Shipping magnate John Coustas shows what entrepreneurs can do when Athens gets out of the way

By Anne Jolis, The Wall Street Journal

ATHENS (Dow Jones)–If you’ve ever wondered why so many Greeks succeed in shipping, John Coustas has a plausible theory: “Greek shipping has nothing to do with the Greek state.”

His firm, Danaos Corporation (DAC), is a case in point. Mr. Coustas took over the container-ship owner from his father in 1987 and has since transformed it from a three-vessel outfit into the third-largest company of its kind in the world, with a fleet of 55 ships and a market capitalization of $564.8 million. Danaos is incorporated in the Marshall Islands, a popular and stable jurisdiction for the globalized industry, and handles many of its operations through its German, Ukrainian, Russian and Tanzanian offices.

The fact that Mr. Coustas’s fortune doesn’t depend on the fate of his small Mediterranean country doesn’t make him any less concerned about what is happening to it. The government is on the brink of default after passing its latest round of spending cuts and tax hikes. EU leaders are debating just how punitive to make the terms of its second emergency loan in as many years. And while Athens resembles a First World capital when framed in the picture windows of Mr. Coustas’s sixth-floor office, at eye-level it is littered with garbage and low-quality graffiti, its infrastructure crumbling from neglect and more than a year of semi-regular rioting. Three bankers were killed in a firebomb attack last year, and politicians of the left and the right alike fear to walk the streets.

The biggest risk to Greece is brain drain, that “all the good people, who really have something to offer, are either leaving or seriously considering it,” says the father of four. “What we want is to be able to continue to live in this country.” Right now that outcome is not assured.

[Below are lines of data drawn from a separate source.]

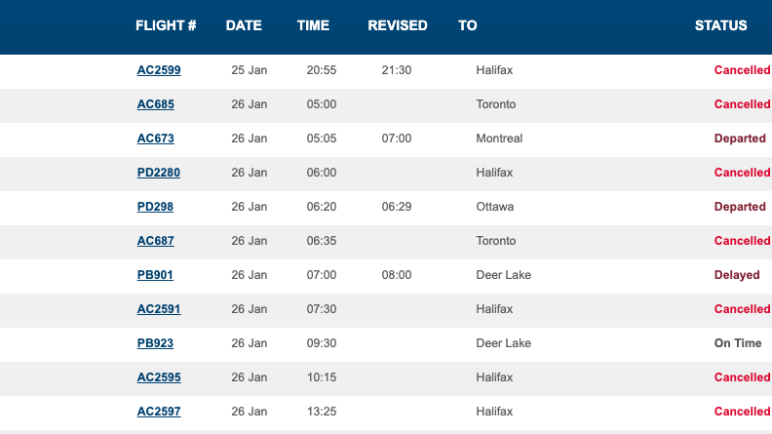Select flight PB901 to Deer Lake
Screen dimensions: 772x434
click(155, 275)
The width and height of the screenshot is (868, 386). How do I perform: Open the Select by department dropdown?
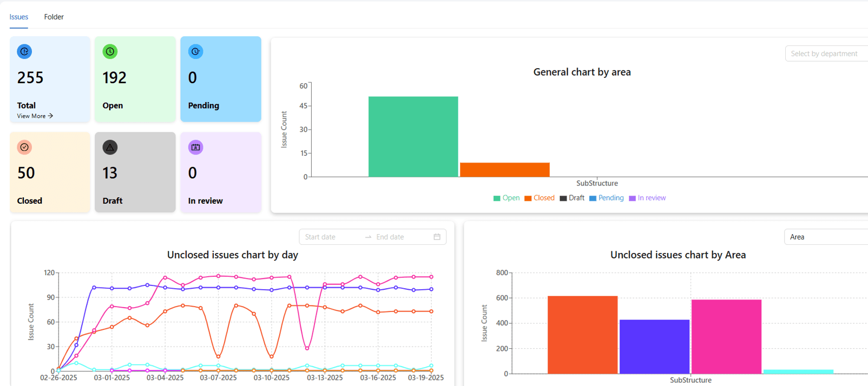pos(826,54)
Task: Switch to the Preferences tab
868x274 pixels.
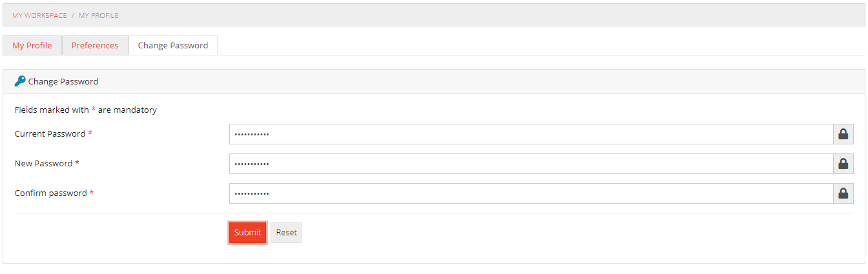Action: 95,45
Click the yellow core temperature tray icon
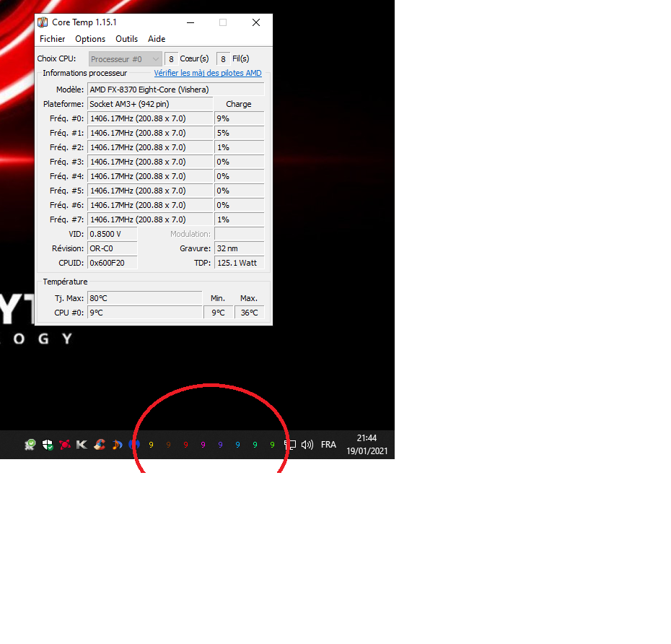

The accepted wisdom is that Greece’s tragedy opened when it joined the euro zone in 2001. The rich-country currency club allowed Athens to borrow at interest rates tailored to Berlin and amass debts totaling 155% of GDP today. But Mr. Coustas sees the rot going back much further, to 1974, when politicians in newly re-democratized Greece began expanding the state to “enlarge their influence.” That process accelerated after 1981, when Greeks “got our first Socialist government. In Greece we had socialism through borrowing, and actually politicians were never honest about what the true situation was. That holds across the political spectrum.”

The expansion of the state brought with it “a whole system here in Greece of state subsidies–and here I’m including EU subsidies to Greece–which create more bad than good.” In 2009, one-third of research and development spending in the EU was publicly funded, and in Greece that ratio approaches 50%. When you create “something that has zero kind of entrepreneurial risk…you do it in order to exploit these funds, not to create something productive.”

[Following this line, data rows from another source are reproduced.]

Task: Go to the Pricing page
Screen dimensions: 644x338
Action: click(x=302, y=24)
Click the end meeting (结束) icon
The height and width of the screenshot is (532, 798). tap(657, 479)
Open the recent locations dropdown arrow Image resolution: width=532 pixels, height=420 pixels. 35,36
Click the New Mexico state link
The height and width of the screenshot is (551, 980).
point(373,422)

On top of misguided government spending, “we spent a very long period during which entrepreneurial activity was victimized, during which profit was seen as wrong. It’s a very populist approach, to go and tell the people that the rich will pay.”

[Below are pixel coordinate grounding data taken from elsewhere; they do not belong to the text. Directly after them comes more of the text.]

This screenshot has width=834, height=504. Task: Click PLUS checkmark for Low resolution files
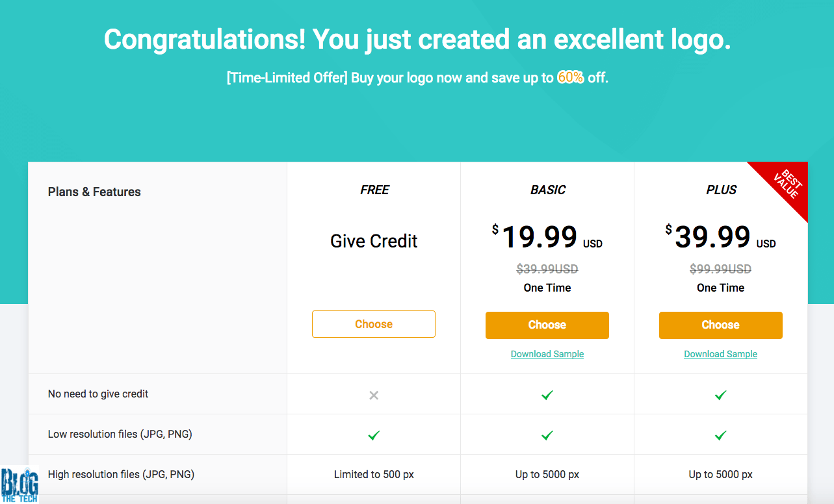tap(720, 435)
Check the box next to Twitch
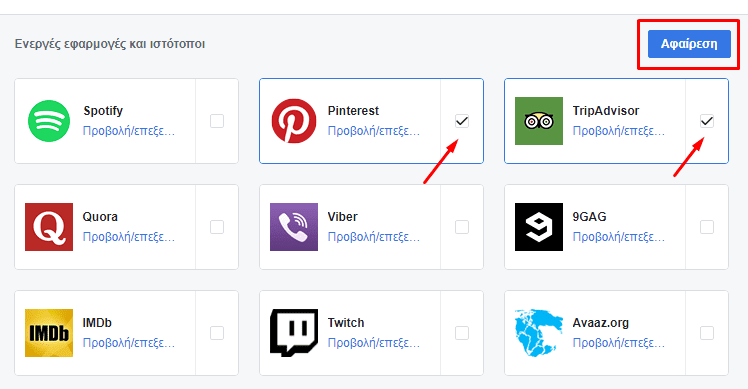Screen dimensions: 748x389 (462, 333)
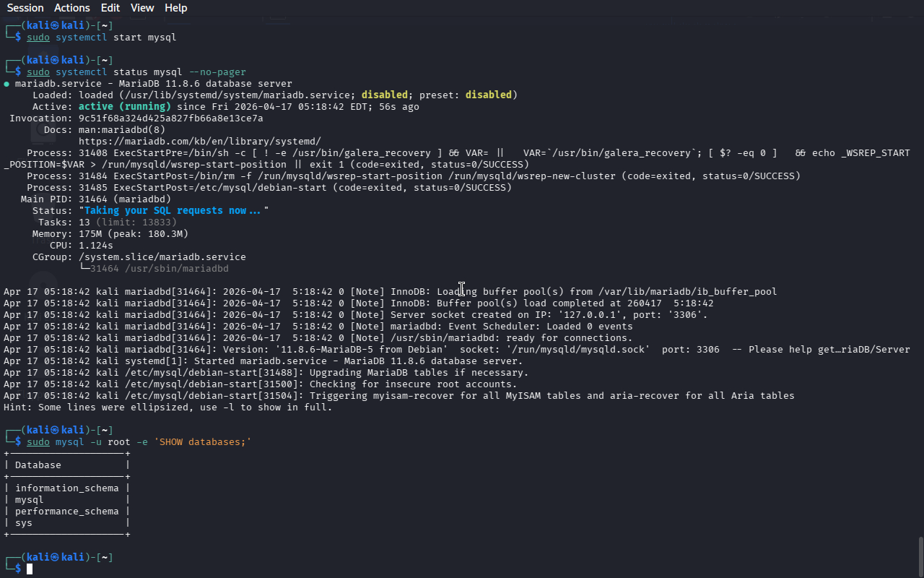Viewport: 924px width, 578px height.
Task: Click the "Taking your SQL requests now" status text
Action: pos(173,211)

Here, Mr. Coustas is not referring primarily to his rarefied breed, but to the roughly 30% of Greeks who are self-employed–the largest percentage in the OECD. “So the ‘rich’ is a much more general kind of thing. Anyone who wanted to make an investment here was considered a kind of bloodsucker.”

Mr. Coustas recalls the early 1980s, when he was in Japan to sign a new shipbuilding contract for Danaos. He was approached by a Japanese workers’ representative who “wanted to thank us for giving them work.” The worker told him, “‘We will do everything possible to build a good ship for you.’ Can you imagine that happening here? Here, if you tried to do the same thing and place an order in the Greek shipyards, you would get protests that either you paid too little, or are trying to pressure the workers, or whatever.”

Little wonder, he observes, that Greece’s Skaramanga and Elifsis shipyards went bankrupt. Danaos’s recent new-build program was worth some $3.5 billion, and Mr. Coustas estimates that the entire Greek maritime sector’s new-build projects were worth close to $100 billion in the last decade: “Imagine if a small fraction of that had been ordered in Greek shipyards.”

He says “everyone agrees that Greece needs private-sector growth,” but “nobody really asks the private sector what is required in order to invest. Nobody listens.”

If they ever do, Mr. Coustas would recommend nothing less than a constitutional overhaul. “I’m really surprised that people still talk about privatization, about investments in Greece, when everybody knows that with the existing constitution, that is largely impossible.” He would start by “removing the Supreme Court’s environmental involvement, through which it can practically annul anything, even if it’s been legislated by the Greek parliament.” He cites this judicial climate as a key reason for why Qatar has yet to proceed with its planned $5 billion investment in the Greek economy.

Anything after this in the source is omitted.